▶ **GIVEN INSTRUCTION A**: Convert the stored data entries, from the start through the line containing "Open the home", into a JSON list of strings with one string per line and blank lines omitted.
--- start of SUPPLIED PASSAGE ---
The key to getting the most out of any teacher is asking questions.  No question is dumb, especially in math.  If you are confused about what a term means, ask.  If you don’t understand a step, ask if they could repeat it.  If you forgot how to do something (which is very understandable, you do a lot as a student!), ask for a refresher.  The only way to get anywhere, when you don’t know where you are, is to ask for directions.

There are also numerous other resources for you when Mrs. R isn’t around.  Google is very helpful!  There are many people who struggle with algebra and there are even more people who get algebra and are nice enough to make videos or websites dedicated to helping those who don’t.  Khanacademy.org is very useful if you like watching someone figure out a problem.  Just search the topic that you are studying and there are sure to be several videos explaining it and solving similar problems.  Khan Academy even has practice problems you can solve and you receive points for getting answers right and you unlock achievements!  That makes it slightly more interesting, right?
--- end of SUPPLIED PASSAGE ---
--- start of SUPPLIED DATA ---
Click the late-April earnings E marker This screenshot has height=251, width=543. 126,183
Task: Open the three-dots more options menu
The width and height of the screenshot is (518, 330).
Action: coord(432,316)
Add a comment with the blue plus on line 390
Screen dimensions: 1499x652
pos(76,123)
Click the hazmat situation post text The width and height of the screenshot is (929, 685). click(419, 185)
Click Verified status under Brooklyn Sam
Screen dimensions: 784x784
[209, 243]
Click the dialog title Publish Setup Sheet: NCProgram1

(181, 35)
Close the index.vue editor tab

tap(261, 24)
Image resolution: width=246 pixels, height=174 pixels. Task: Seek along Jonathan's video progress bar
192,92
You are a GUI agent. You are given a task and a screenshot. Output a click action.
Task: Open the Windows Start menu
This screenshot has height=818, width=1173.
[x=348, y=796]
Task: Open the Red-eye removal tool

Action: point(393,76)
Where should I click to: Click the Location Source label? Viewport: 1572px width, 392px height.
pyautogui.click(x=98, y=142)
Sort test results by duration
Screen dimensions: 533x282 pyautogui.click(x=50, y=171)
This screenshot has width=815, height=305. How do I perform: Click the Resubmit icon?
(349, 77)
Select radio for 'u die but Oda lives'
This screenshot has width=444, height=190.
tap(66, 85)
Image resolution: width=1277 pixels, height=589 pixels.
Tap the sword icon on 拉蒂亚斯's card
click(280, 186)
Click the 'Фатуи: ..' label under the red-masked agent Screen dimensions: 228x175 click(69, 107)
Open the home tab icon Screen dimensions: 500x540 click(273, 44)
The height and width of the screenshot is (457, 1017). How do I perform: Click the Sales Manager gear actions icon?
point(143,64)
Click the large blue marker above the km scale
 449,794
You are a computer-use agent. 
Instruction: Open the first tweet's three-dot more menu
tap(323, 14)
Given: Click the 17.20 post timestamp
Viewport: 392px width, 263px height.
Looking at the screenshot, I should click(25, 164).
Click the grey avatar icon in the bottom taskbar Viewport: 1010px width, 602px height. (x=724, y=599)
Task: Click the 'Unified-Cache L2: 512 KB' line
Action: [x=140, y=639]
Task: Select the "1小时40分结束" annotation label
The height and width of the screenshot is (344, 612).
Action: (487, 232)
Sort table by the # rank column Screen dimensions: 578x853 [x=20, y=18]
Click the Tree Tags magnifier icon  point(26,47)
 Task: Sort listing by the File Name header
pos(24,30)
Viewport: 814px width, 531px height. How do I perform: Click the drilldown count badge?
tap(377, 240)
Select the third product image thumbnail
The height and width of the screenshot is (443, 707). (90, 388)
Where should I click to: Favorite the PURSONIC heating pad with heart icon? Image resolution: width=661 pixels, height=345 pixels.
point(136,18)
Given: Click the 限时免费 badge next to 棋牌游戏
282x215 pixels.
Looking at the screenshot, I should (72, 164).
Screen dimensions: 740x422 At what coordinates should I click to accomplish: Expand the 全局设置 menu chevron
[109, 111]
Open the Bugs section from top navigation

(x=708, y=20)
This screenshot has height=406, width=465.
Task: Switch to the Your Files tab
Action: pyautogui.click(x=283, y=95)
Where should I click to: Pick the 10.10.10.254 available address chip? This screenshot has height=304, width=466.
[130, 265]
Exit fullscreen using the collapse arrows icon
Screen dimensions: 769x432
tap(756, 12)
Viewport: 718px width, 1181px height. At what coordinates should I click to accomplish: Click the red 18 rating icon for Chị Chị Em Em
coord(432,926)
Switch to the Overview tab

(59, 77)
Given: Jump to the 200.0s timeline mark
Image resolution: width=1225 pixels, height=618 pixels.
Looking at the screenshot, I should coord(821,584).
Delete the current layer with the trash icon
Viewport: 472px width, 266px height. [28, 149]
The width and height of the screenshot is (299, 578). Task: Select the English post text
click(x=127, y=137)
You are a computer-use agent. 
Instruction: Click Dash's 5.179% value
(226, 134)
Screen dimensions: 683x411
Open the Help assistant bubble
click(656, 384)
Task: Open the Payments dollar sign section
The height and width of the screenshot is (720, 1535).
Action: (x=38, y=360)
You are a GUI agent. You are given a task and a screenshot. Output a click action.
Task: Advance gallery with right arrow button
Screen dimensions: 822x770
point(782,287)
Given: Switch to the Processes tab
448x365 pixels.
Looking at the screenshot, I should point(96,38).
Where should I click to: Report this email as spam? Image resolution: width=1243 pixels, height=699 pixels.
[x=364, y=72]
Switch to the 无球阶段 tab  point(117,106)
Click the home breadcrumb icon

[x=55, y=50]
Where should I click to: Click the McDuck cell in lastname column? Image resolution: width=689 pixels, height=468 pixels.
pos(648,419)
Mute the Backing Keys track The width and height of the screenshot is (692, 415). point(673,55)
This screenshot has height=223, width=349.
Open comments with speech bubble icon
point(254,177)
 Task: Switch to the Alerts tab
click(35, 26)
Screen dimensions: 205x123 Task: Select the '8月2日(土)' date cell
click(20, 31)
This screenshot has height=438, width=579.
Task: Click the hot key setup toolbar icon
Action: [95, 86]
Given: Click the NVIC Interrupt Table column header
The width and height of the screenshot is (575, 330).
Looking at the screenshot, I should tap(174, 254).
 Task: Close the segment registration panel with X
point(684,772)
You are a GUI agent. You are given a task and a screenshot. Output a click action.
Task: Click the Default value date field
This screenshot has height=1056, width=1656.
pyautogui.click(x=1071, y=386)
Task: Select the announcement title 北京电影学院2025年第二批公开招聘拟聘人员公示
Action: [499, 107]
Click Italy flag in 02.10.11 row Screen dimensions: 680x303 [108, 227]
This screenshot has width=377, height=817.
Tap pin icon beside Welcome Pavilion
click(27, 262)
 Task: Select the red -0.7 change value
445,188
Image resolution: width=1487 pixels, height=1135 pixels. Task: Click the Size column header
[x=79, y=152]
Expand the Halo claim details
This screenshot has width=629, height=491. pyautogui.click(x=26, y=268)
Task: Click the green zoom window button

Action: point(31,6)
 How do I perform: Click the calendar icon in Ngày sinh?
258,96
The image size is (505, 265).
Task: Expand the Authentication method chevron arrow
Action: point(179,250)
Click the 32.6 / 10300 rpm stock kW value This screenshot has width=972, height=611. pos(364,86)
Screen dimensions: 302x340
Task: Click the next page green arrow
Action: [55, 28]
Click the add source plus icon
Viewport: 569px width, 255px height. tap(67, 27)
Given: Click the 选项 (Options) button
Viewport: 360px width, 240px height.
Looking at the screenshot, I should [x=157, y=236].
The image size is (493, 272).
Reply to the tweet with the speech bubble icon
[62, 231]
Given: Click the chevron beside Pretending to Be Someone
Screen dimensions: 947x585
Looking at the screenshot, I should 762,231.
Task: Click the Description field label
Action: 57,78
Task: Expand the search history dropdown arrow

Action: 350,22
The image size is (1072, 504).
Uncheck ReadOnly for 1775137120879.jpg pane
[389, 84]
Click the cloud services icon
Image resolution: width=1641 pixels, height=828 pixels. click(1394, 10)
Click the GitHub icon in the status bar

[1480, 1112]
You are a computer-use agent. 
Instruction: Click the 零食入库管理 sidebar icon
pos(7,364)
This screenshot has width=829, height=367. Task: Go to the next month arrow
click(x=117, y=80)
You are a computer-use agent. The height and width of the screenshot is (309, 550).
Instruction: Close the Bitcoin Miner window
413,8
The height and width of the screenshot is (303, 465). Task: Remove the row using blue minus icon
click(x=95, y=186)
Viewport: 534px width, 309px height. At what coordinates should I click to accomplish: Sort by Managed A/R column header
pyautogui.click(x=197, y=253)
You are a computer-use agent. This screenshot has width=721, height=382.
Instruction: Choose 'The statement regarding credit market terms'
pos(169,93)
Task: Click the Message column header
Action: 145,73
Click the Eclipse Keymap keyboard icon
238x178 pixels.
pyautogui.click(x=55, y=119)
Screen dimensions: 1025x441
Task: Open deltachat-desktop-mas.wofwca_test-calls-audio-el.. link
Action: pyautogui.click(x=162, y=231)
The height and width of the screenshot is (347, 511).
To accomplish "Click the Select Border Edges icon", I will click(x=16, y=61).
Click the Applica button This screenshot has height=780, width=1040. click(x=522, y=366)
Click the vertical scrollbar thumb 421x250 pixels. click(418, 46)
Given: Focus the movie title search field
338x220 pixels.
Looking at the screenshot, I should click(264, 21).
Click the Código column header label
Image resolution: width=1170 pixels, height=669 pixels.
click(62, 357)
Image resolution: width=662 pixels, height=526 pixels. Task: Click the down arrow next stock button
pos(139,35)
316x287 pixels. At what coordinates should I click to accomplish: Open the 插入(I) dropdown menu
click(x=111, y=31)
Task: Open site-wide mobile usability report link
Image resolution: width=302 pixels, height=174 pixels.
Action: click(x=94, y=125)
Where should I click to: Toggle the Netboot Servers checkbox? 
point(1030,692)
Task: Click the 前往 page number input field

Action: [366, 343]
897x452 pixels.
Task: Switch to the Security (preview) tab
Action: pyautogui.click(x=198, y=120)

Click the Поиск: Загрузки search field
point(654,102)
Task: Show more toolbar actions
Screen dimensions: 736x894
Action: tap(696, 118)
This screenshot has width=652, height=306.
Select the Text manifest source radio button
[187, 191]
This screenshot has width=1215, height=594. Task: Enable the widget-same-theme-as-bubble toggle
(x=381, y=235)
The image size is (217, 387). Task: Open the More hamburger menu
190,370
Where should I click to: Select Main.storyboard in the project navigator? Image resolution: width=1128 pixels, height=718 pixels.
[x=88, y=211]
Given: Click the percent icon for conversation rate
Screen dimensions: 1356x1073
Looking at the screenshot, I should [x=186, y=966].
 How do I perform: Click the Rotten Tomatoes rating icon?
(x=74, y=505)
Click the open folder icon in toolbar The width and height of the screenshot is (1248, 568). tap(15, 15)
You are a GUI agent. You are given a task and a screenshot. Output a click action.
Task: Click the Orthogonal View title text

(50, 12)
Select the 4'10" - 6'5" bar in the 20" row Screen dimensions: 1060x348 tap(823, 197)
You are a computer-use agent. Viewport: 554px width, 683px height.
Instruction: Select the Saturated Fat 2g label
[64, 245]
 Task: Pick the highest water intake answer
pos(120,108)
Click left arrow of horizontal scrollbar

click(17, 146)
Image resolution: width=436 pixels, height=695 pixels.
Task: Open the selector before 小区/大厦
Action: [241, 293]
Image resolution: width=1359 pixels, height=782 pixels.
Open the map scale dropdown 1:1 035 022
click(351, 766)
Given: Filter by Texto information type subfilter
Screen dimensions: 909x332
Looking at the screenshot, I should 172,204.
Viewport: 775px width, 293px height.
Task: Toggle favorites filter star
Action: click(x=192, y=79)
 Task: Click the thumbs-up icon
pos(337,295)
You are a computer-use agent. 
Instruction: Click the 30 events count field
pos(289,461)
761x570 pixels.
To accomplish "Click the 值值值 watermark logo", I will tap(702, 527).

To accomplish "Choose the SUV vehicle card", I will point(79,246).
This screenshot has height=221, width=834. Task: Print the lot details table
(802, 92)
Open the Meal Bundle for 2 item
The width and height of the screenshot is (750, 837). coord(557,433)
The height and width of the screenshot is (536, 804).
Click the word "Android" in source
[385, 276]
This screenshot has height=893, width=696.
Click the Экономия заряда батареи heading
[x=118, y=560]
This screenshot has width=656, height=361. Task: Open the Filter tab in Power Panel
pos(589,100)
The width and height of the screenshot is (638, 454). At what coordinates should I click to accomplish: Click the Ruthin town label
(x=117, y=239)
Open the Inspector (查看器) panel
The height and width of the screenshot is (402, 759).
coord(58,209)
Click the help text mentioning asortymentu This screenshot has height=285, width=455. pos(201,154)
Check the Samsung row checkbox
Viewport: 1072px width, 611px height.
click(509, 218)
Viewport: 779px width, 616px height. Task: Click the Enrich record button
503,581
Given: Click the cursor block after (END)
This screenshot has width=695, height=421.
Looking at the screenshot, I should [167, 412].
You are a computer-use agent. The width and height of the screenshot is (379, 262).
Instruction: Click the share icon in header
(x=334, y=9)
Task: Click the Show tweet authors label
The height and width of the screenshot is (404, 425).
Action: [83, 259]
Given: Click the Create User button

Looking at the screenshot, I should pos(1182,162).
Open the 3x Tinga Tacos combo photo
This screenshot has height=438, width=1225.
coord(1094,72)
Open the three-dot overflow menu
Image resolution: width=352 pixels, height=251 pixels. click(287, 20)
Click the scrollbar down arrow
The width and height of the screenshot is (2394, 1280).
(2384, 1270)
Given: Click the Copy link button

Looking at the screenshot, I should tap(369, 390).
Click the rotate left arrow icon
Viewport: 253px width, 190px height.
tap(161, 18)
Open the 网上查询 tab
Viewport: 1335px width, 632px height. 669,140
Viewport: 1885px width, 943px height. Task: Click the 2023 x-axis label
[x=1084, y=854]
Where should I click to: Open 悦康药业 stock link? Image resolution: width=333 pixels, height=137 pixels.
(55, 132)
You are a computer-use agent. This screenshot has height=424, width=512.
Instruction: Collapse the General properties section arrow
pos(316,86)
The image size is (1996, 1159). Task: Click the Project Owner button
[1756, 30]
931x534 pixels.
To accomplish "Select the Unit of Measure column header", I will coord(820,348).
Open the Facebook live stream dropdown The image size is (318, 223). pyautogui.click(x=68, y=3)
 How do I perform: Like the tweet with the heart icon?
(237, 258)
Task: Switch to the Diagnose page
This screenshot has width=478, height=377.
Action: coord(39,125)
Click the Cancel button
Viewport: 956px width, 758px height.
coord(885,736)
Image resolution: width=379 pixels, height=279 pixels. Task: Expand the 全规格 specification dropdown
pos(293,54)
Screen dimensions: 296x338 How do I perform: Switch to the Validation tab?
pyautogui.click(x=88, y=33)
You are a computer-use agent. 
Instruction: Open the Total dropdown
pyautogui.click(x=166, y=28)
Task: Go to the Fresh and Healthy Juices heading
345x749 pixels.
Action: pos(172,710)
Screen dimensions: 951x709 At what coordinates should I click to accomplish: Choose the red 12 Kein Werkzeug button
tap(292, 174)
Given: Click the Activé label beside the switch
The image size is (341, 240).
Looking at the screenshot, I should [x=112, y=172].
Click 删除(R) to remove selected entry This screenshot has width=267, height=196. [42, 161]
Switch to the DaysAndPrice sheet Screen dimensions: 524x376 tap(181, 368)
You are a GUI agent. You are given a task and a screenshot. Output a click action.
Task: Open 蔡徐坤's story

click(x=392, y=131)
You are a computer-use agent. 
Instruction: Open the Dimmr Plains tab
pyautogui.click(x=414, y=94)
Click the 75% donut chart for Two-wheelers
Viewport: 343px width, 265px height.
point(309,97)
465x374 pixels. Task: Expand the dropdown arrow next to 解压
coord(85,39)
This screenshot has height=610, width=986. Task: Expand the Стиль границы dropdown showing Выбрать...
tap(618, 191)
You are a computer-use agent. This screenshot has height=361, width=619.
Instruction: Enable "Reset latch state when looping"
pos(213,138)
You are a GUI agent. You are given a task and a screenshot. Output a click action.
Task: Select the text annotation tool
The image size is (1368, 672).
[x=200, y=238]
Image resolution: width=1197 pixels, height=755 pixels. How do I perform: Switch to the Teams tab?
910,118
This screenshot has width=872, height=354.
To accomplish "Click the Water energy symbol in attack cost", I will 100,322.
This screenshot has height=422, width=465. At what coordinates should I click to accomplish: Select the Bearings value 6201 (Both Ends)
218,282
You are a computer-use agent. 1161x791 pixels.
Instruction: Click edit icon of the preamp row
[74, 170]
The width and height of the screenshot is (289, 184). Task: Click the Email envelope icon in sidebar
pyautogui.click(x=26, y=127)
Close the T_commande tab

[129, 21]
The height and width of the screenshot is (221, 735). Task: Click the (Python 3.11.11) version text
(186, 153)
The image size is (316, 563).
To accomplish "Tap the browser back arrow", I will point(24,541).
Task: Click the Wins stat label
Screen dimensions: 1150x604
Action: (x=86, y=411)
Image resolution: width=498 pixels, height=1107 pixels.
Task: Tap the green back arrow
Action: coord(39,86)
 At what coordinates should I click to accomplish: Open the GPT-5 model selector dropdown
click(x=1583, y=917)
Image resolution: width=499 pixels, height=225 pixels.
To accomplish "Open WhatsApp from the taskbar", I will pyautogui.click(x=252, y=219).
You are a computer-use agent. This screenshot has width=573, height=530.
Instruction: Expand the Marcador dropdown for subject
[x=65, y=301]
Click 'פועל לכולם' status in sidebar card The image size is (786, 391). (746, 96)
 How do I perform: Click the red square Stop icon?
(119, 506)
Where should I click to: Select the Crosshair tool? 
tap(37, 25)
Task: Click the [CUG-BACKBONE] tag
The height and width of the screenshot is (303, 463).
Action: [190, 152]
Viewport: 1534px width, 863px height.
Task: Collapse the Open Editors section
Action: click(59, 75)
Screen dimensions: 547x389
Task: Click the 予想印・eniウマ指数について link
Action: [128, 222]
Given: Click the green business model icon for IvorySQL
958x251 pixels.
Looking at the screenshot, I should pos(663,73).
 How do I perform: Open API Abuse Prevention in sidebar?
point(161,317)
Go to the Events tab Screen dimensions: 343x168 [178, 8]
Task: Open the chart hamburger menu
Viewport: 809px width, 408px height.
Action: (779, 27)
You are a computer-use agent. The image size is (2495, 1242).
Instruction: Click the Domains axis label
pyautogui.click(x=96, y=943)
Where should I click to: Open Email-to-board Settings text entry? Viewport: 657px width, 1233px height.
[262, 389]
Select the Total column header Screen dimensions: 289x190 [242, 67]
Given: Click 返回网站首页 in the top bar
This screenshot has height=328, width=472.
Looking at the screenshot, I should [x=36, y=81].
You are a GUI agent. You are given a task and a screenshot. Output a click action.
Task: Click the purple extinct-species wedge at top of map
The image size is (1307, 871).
--- end of SUPPLIED DATA ---
▶ **GIVEN INSTRUCTION B**: In the math study text, rewrite the paragraph beginning "There are also numerous other resources" as a short bulleted list that keeps its main facts.

▶ **FULL OUTPUT A**:
[
  "Click the late-April earnings E marker This screenshot has height=251, width=543. 126,183",
  "Task: Open the three-dots more options menu",
  "The width and height of the screenshot is (518, 330).",
  "Action: coord(432,316)",
  "Add a comment with the blue plus on line 390",
  "Screen dimensions: 1499x652",
  "pos(76,123)",
  "Click the hazmat situation post text The width and height of the screenshot is (929, 685). click(419, 185)",
  "Click Verified status under Brooklyn Sam",
  "Screen dimensions: 784x784",
  "[209, 243]",
  "Click the dialog title Publish Setup Sheet: NCProgram1",
  "(181, 35)",
  "Close the index.vue editor tab",
  "tap(261, 24)",
  "Image resolution: width=246 pixels, height=174 pixels. Task: Seek along Jonathan's video progress bar",
  "192,92",
  "You are a GUI agent. You are given a task and a screenshot. Output a click action.",
  "Task: Open the Windows Start menu",
  "This screenshot has height=818, width=1173.",
  "[x=348, y=796]",
  "Task: Open the Red-eye removal tool",
  "Action: point(393,76)",
  "Where should I click to: Click the Location Source label? Viewport: 1572px width, 392px height.",
  "pyautogui.click(x=98, y=142)",
  "Sort test results by duration",
  "Screen dimensions: 533x282 pyautogui.click(x=50, y=171)",
  "This screenshot has width=815, height=305. How do I perform: Click the Resubmit icon?",
  "(349, 77)",
  "Select radio for 'u die but Oda lives'",
  "This screenshot has width=444, height=190.",
  "tap(66, 85)",
  "Image resolution: width=1277 pixels, height=589 pixels.",
  "Tap the sword icon on 拉蒂亚斯's card",
  "click(280, 186)",
  "Click the 'Фатуи: ..' label under the red-masked agent Screen dimensions: 228x175 click(69, 107)",
  "Open the home tab icon Screen dimensions: 500x540 click(273, 44)"
]

▶ **FULL OUTPUT B**:
- Other resources are available when Mrs. R isn't around.
- Google is very helpful: many people struggle with algebra, and even more understand it and make videos or websites to help those who don't.
- Khanacademy.org is useful if you like watching someone work through a problem.
- Searching your current topic there turns up several videos that explain it and solve similar problems.
- Khan Academy also has practice problems that earn points for right answers and unlock achievements, which makes studying slightly more interesting.